What is needed is a verbatim copy of every record below, with the pictures left out.

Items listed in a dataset
————————
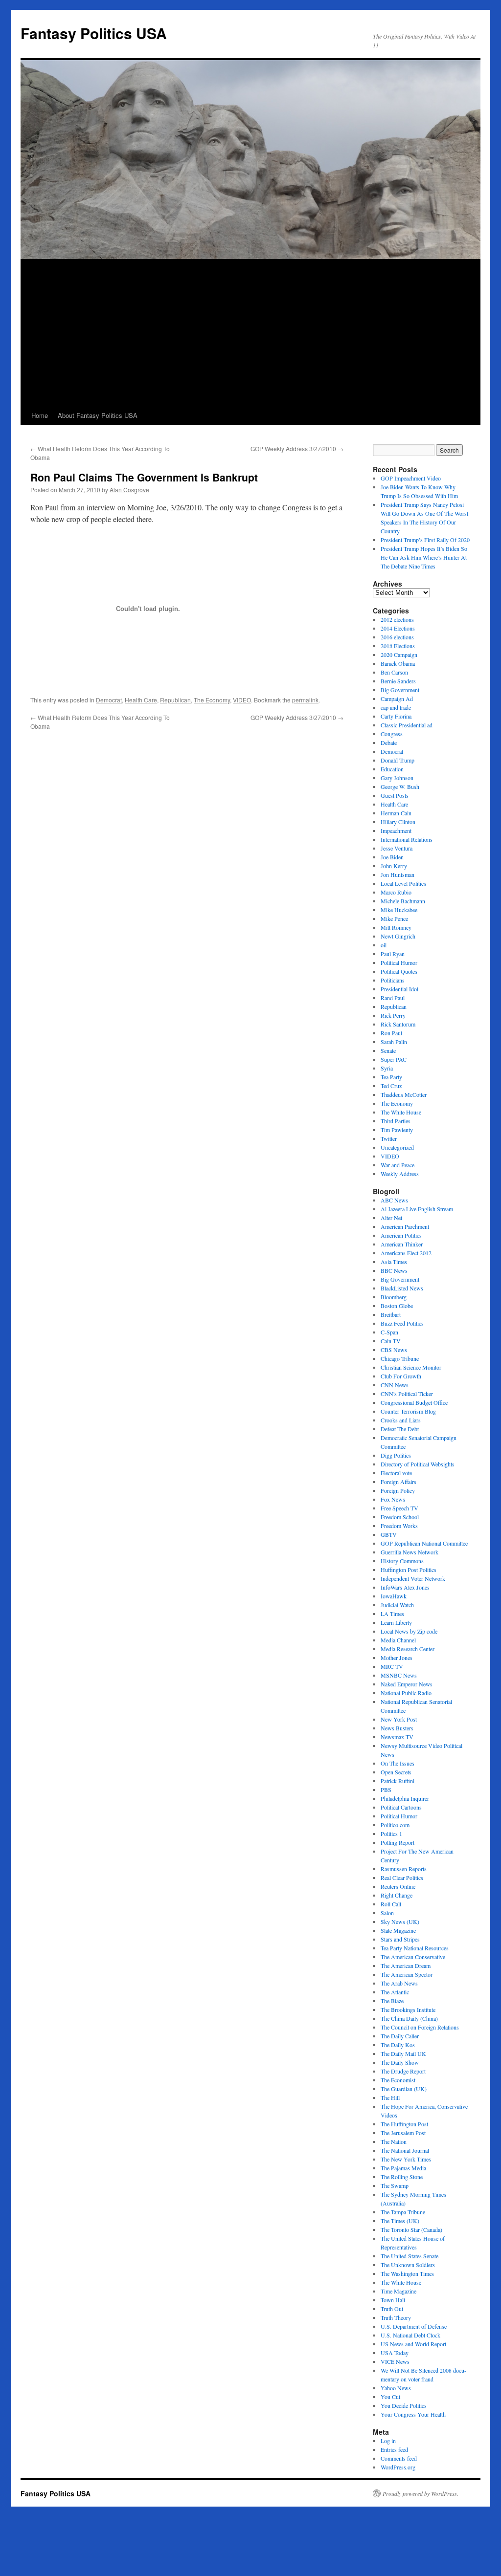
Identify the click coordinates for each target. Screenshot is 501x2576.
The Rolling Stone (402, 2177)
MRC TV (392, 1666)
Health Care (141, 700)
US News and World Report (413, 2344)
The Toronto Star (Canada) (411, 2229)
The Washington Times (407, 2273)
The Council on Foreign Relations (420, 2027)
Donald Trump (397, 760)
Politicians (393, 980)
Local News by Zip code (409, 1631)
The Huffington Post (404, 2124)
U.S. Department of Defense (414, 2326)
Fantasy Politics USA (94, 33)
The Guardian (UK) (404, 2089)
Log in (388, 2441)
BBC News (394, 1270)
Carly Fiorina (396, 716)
————————
→ **Answer area**:
Identify the click coordinates for each target. Screenshot is 501x2576.
The Rolling Stone (402, 2177)
MRC TV (392, 1666)
Health Care (141, 700)
US News and World Report (413, 2344)
The Toronto Star (Canada) (411, 2229)
The Washington Times (407, 2273)
The Council on Foreign Relations (420, 2027)
Donald Trump (397, 760)
Politicians (393, 980)
Local News by Zip code (409, 1631)
The Huffington Post (404, 2124)
U.S. Department of Defense (414, 2326)
Fantasy Politics USA (94, 33)
The Guardian (UK) (404, 2089)
Log in (388, 2441)
BBC News (394, 1270)
Carly Fiorina (396, 716)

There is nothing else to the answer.